イラン外務省報道官のイスマイール・バグエイ氏とカタール外務省報道官のマジェド・アル・アンサリ氏は、イランが技術者チームをドーハに派遣するのは合意履行に関する議論のためであり、米側との交渉ではないと強調した。イラン側は、米側が合意条項を完全に履行するまで最終合意の交渉は開始しないとの方針を維持している。特にホルムズ海峡については、イランが航行管理権を主張するのに対し、米側は自由な航行を要求し、両者の解釈の相違から週末にかけての軍事衝突に発展した経緯がある。また、イランはレバノン南部からのイスラエル軍撤退とヒズボラ関連の戦闘停止を合意履行の前提条件としており、レバノン議会議員のナビー・ベリー氏も米国仲介の枠組み合意に懐疑的な見解を示している。
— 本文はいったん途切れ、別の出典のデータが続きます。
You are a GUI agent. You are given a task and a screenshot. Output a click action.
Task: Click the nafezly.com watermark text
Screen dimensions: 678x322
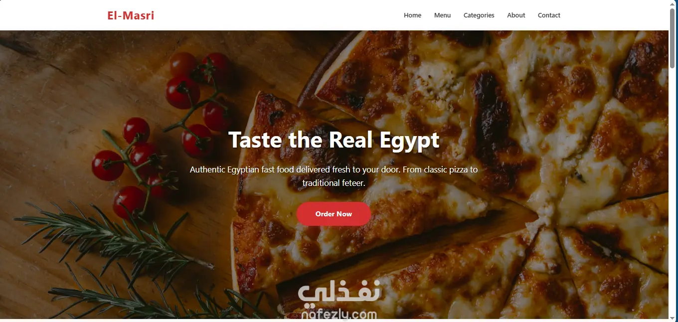339,315
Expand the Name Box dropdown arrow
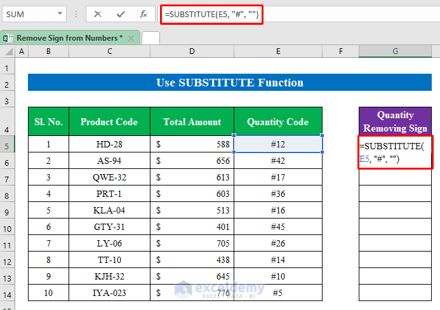This screenshot has width=440, height=310. coord(60,14)
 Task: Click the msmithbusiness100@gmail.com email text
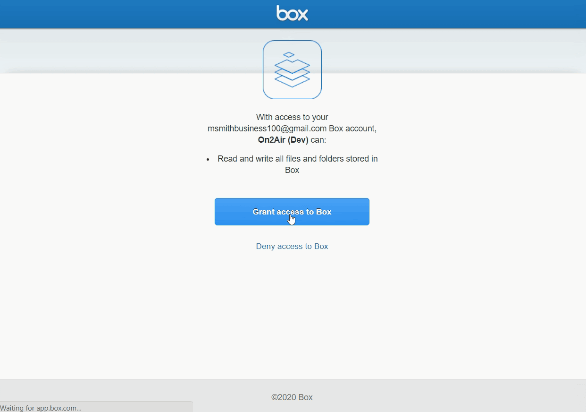pos(267,129)

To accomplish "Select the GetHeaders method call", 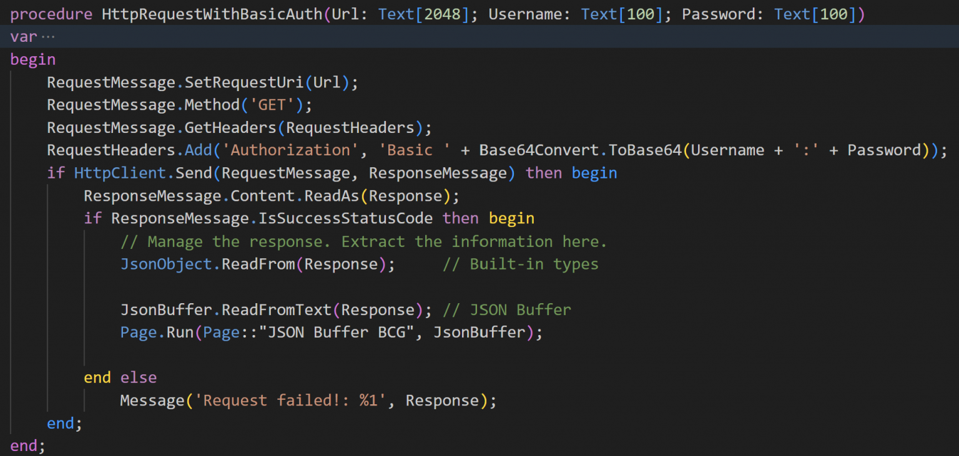I will pos(230,128).
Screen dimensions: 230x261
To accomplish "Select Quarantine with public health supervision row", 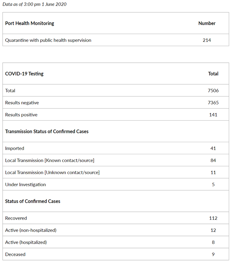I will click(116, 40).
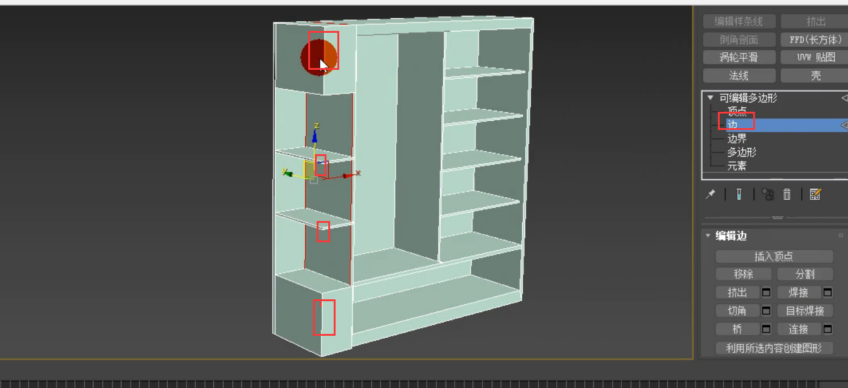Activate 顶点 (Vertex) sub-object mode
The width and height of the screenshot is (848, 388).
pos(737,111)
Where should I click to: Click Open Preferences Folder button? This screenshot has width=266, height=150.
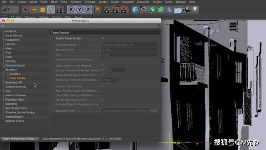20,139
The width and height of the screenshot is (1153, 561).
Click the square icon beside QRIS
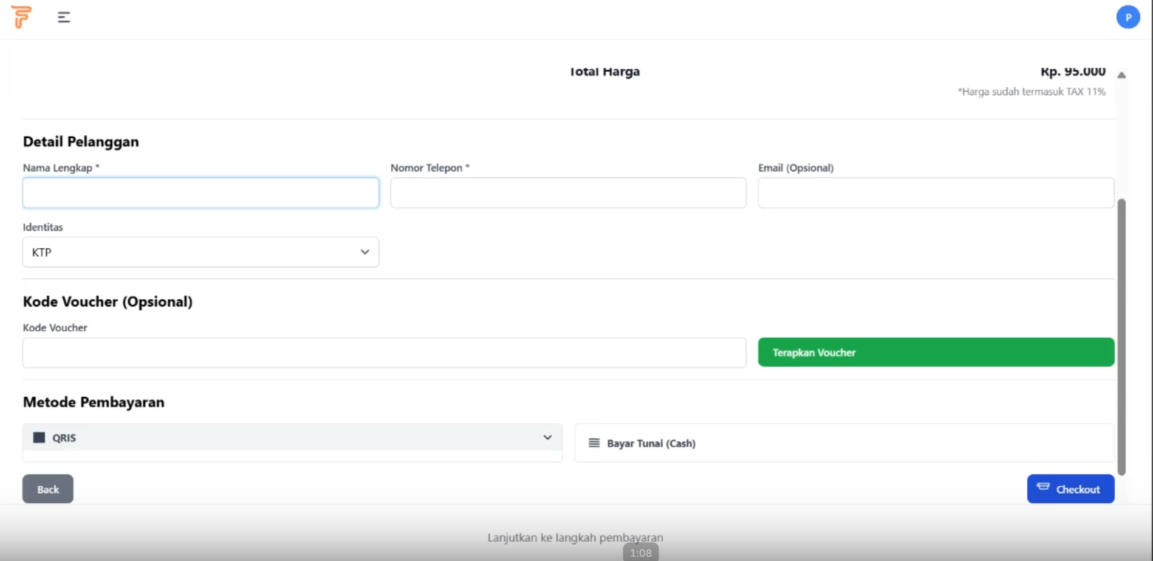tap(39, 438)
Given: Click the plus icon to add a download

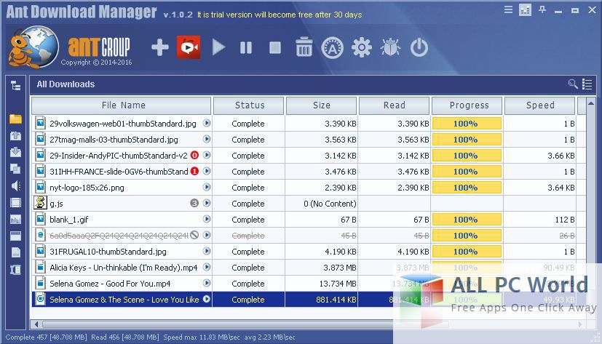Looking at the screenshot, I should 159,48.
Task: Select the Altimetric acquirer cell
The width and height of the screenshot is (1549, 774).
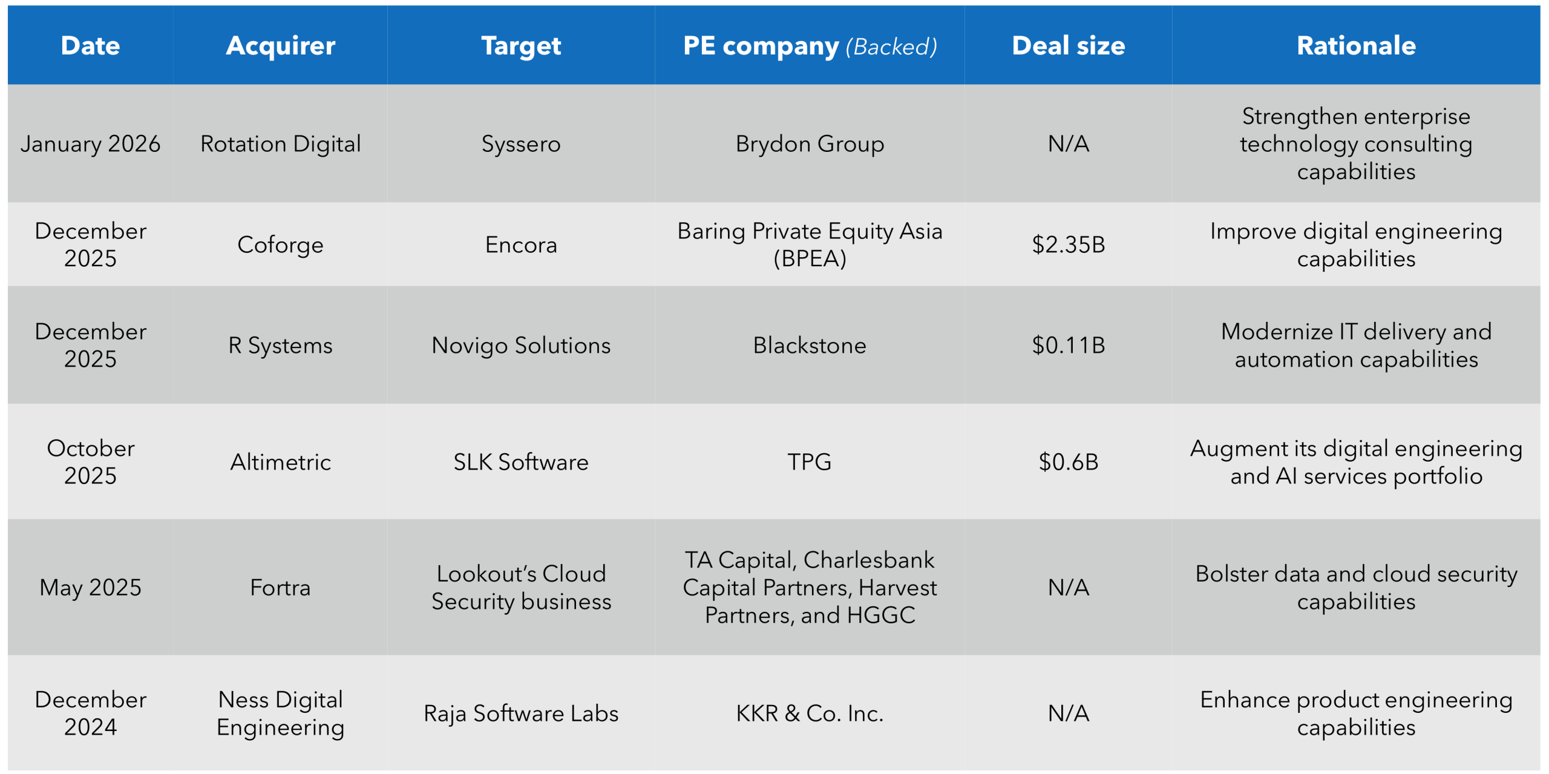Action: tap(280, 462)
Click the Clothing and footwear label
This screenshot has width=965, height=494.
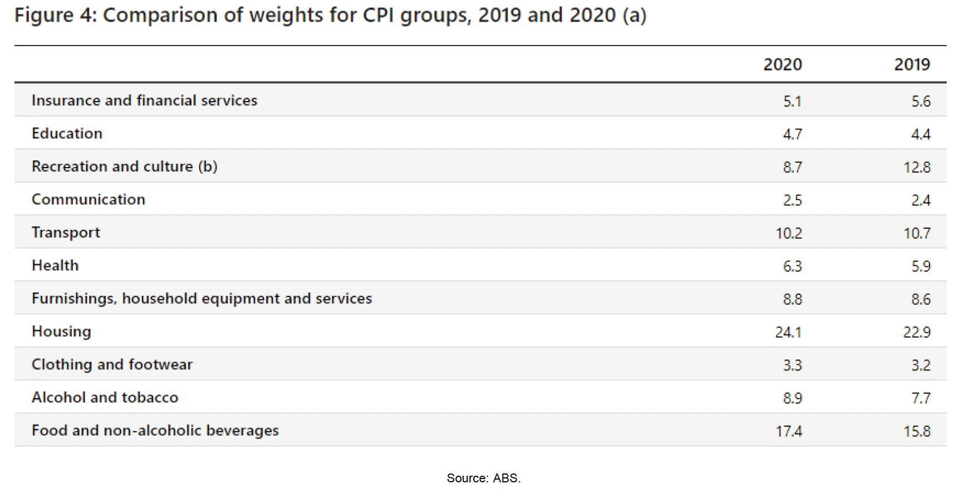[112, 365]
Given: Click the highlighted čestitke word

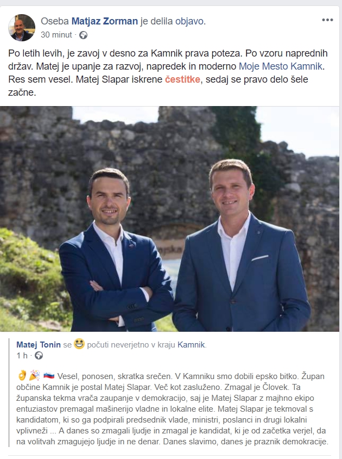Looking at the screenshot, I should click(x=182, y=79).
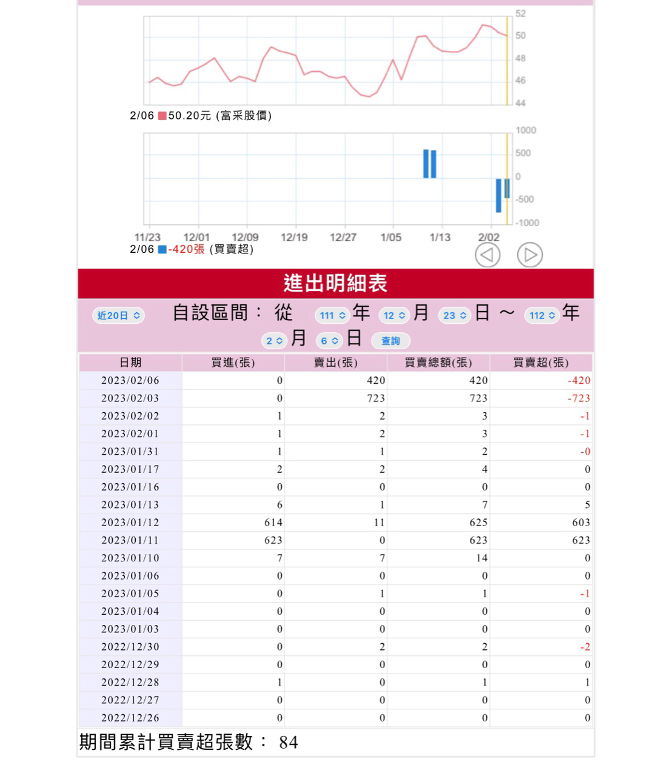The image size is (653, 776).
Task: Click the blue 買賣超 legend square
Action: click(162, 249)
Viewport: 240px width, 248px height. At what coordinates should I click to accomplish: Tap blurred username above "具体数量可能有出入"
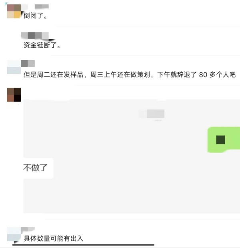click(x=28, y=229)
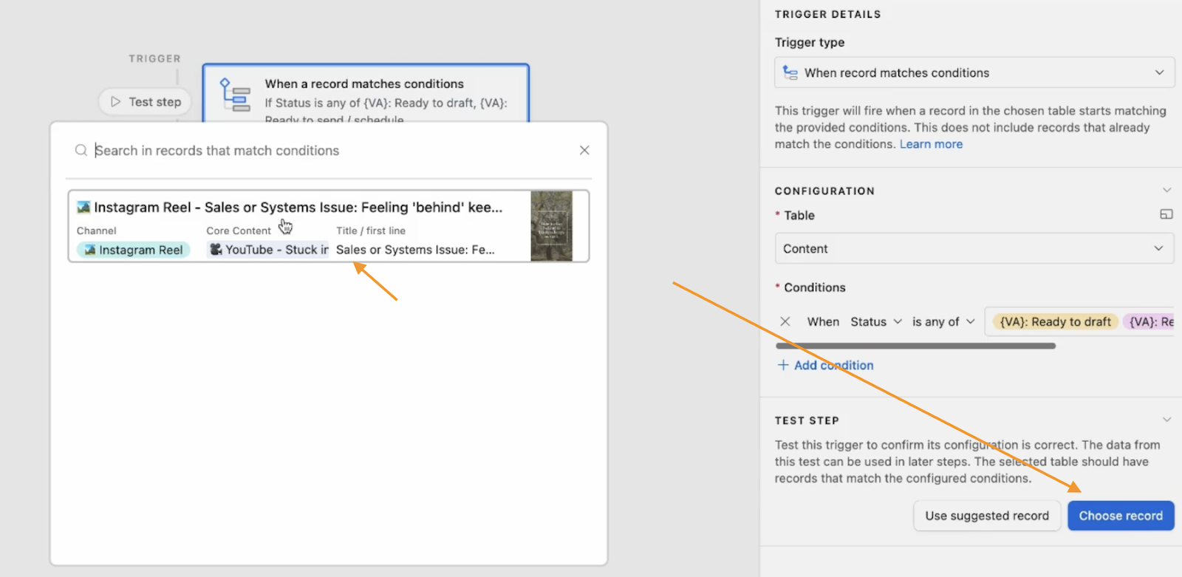Viewport: 1182px width, 577px height.
Task: Open the Trigger type dropdown
Action: (x=974, y=72)
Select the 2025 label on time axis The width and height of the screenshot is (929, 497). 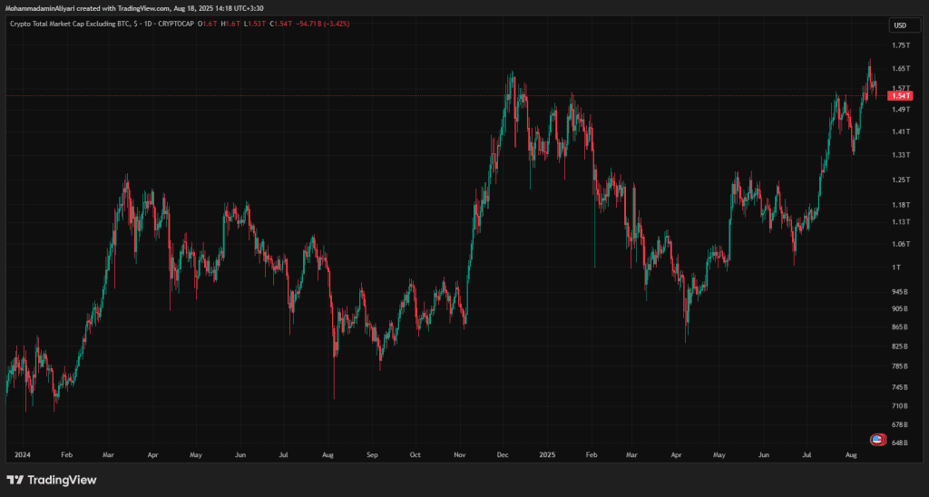click(x=545, y=453)
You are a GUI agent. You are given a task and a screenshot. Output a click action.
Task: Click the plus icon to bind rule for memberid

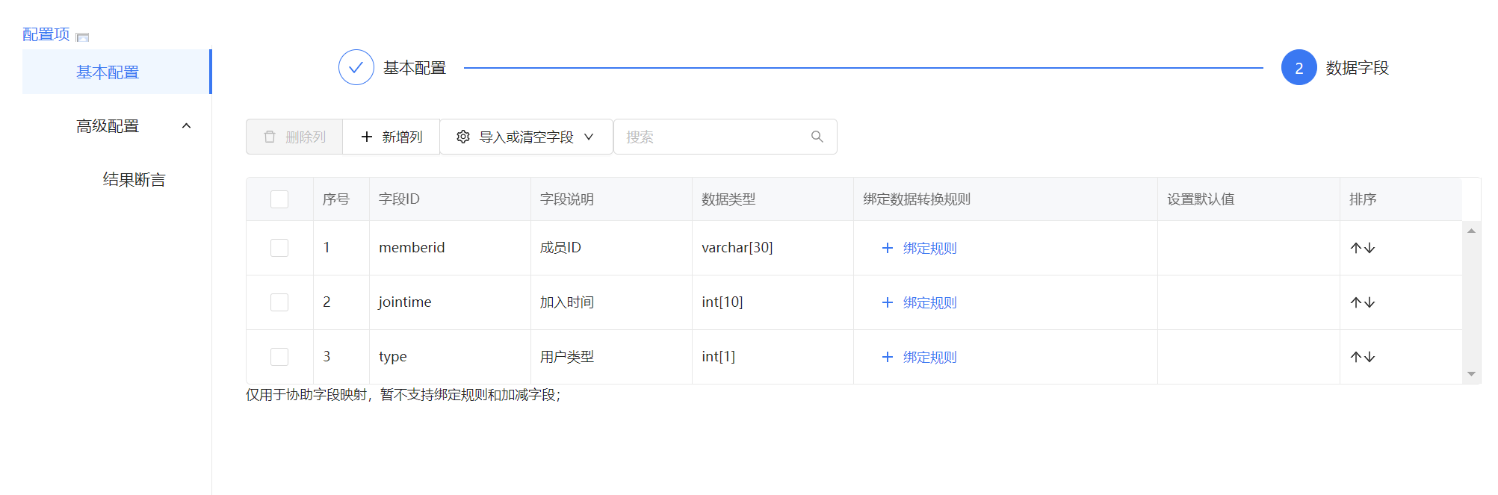887,248
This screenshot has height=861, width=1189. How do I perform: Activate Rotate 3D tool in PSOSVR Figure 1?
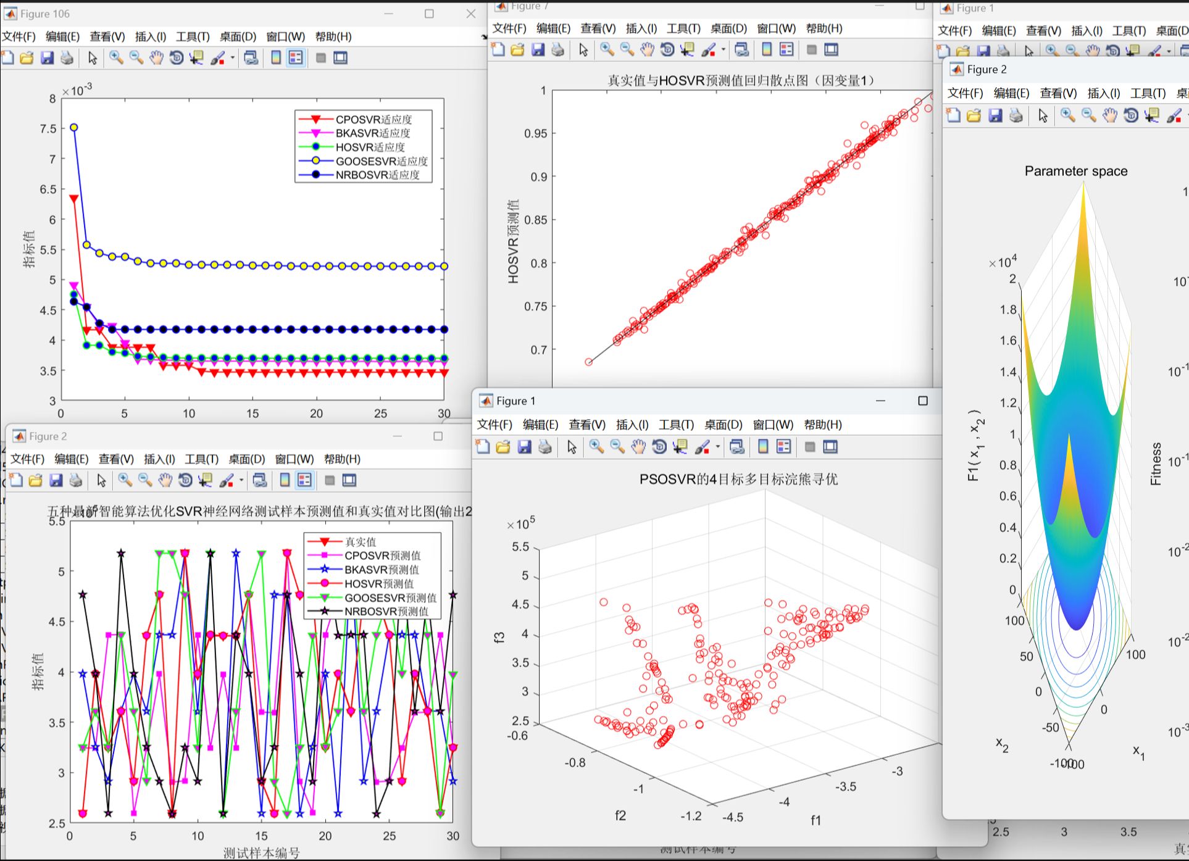tap(659, 447)
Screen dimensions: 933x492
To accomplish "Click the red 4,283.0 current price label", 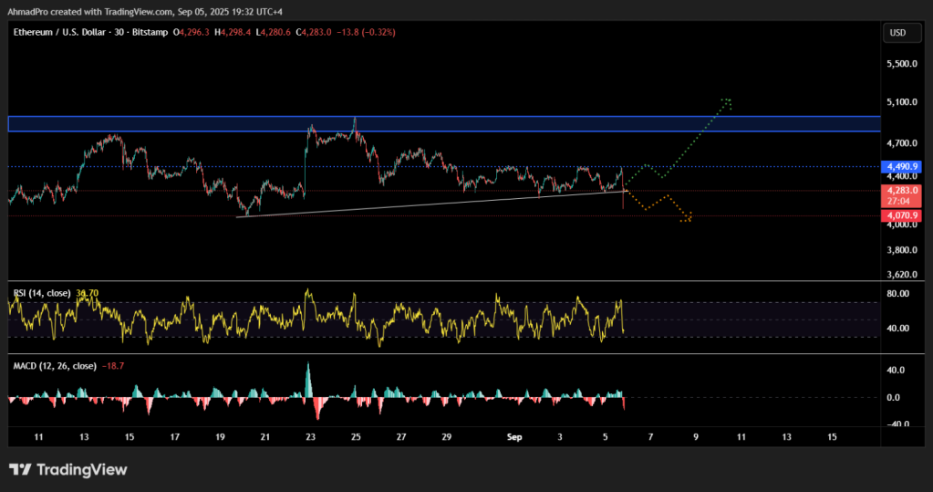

外交プロセスの脆さが市場に与える影響は既に顕在化している。停戦交渉の進展により中東緊張が緩和されたことで原油価格は下落し、2020年以来最大の四半期下落が予測されている。欧州ではユーロリボルが欧州中央銀行の利上げ期待とドル高を背景に横ばいを続け、住宅ローン負担の軽減にはつながらない状況だ。一方、台湾電力は天然ガス価格の引き下げを発表し、中東情勢の緩和がエネルギー価格に直接的な効果をもたらしている。湾岸各国は安全保障の米国の信頼性に疑問を抱き始めており、米中間接協議の成否が、ホルムズ海峡を介した全球エネルギー供給の安定化と、11月米中間選挙を前にしたトランプ政権の政治的圧力緩和に直結する。